# Deep Learning to Control my Robotic Arm

- 7 minsThis is the third installment in the chronicle of my attempt to build a robotic arm to make me tea. For the mechanical build, see here, and for the electrical and software groundwork for this post, see here.

This thing is borderline impossible to control with an Xbox controller. Not only are there too many joints, there is no notion of correcting for the forces of gravity. As such, my first plan of attack is to see if I can build some controls that make it easier to control the arm by hand – in specific, when I release the controls on my XBox controller, I would like the robot to stop moving as opposed to come crashing down. From here, the hope is that I can then do point-to-point movement and “program” it to do tasks by running through a set of predefined states. This roadmap is designed to be sample efficient. Unlike Google, I do not have an army of these arms at my disposal. This means that the more “traditional” deep reinforcement learning approaches (model-free control) are out of the question, as they are just too sample inefficient. It’s going to take a while then to get this point, but this is what I have so far.

In this post, I review the data collection and processing, discuss the forward dynamics model training, and finally, address the use of the model predictive control algorithm I employed and some initial results when applied on only 1 dimension. This post is almost entirely derived from “Model-based Reinforcement Learning with Neural Network Dynamics”, and in paper form. I highly recommend both.

### Data pre-processing:

As mentioned before, I log all data that is sent (motor commands) and received (accelerometer and gyro readings). To collect some data, I ran the robot with random-ish movements (generated by me and an XBox controller) for roughly 10 min. These are saved to ndjson files on disk. Importantly, data are received at specific instances of time, and are at different frequencies and not aligned. I resample the data to correct for this at some fixed rate. For this first test, I am resampling at 100 Hertz using the wonderful np.interp.

### Forward Modeling:

My forward dynamics model takes the current sensor readings (the state, in reinforcement learning speak), and the control commands (the actions), and predicts the next sensor 1/100th of a second later. To complicate things, these commands do not happen instantly. This is partially attributable to the software side of things, and partially to the mechanical system itself – a motor cannot simply go from off to full power instantaneously. As such, this model must take into account this hidden information when making predictions. Technically speaking, the system I am modeling is a POMDP.

The model I chose to work with first is a LSTM, as it’s capable of modeling these hidden states naturally.

I used a 64 unit hidden state model, with a linear layer transforming the output into the predicted actions. As done in Nagabandi et. al., instead of predicting the next state, the model predicts the difference from the current state to the next state. Additionally, to make the predictions of a sane scale (motors don’t move all that much in 1/100th of a step), I normalized the differences to unit mean and variance by estimating the mean and variance of the deltas over the training data.

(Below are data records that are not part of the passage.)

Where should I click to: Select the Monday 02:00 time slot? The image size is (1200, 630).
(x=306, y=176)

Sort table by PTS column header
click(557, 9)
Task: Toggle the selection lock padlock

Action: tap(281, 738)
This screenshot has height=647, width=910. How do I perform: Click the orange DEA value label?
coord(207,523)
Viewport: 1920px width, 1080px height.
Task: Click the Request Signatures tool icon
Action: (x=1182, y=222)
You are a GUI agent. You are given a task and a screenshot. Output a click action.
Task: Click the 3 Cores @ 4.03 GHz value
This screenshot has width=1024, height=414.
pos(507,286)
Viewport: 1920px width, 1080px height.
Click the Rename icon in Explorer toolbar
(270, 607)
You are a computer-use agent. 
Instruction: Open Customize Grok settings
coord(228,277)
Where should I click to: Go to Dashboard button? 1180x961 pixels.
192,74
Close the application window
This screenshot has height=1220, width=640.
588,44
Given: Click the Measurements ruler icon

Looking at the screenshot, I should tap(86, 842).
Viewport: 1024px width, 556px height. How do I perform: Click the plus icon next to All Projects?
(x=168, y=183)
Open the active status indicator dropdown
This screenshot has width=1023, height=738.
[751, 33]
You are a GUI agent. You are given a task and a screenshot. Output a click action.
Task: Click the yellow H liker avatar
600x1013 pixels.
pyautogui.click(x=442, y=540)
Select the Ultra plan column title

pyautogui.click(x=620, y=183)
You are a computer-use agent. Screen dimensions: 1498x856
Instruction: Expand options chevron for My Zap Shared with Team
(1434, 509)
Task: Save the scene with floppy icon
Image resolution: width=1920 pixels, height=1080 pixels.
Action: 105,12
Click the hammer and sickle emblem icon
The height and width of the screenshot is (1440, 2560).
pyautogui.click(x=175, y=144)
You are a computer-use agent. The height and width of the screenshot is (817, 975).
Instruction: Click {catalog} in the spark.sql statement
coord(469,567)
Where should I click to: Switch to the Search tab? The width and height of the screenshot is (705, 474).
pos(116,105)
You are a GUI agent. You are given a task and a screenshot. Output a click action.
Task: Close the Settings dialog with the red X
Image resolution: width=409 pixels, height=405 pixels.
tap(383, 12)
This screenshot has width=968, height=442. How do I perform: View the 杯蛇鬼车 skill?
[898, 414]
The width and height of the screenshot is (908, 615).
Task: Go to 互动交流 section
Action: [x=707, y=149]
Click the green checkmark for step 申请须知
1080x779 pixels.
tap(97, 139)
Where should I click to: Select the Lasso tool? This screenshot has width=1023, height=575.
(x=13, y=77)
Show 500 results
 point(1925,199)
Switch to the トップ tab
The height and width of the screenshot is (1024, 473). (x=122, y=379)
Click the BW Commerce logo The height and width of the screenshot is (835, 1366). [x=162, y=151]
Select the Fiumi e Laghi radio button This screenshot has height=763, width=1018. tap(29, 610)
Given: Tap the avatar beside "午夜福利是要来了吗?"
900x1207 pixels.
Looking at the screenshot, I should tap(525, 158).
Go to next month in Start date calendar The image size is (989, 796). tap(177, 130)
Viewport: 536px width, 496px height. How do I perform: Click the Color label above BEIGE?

The full update can be written as \(s_{t+1} = s_t + p(s_t, a_t; \theta) \sigma^2 + \mu\) where \(p(\cdot)\) is a normalized sample, and \(\sigma^2\) and \(\mu\) are the normalizing variance and mean of the training data respectively. Additionally, unlike the work from Nagabandi et al., I chose to use a stochastic model instead of a deterministic one. If you do the math, their model can also be written down exactly as optimizing log likelihood under a normal distribution with a fixed variance, but I figured I would just model it explicitly as such, and learn the normal distributions variance while I am at it. Instead of the mean squared error loss, I minimize the negative log likelihood of the next state given all the current \((x_t, a_t)\) and past information \(h_t\).

\[L = -\text{log}(p(x_t+1 | x_t, h_t, a_t; \theta))\]For training data, I take 10 second random slices, and run them through the model (with teacher forcing) with a batch size of 32. Additionally, I have a “test set” – a set of data collected after turning off and on the robot– to get at least some measure of over fitting. I train with the Adam optimizer and early stopped when the test loss stopped improving (in this case, 30 min).

To gain a quick sanity check of the model, I recreated a plot from Nagabandi et al., where they run the forward dynamics model for some amount of time and compare it to the ground truth data. Despite a seemingly horribly high loss, the predicted trajectories on test data appear reasonably good, at least good enough to test it for control.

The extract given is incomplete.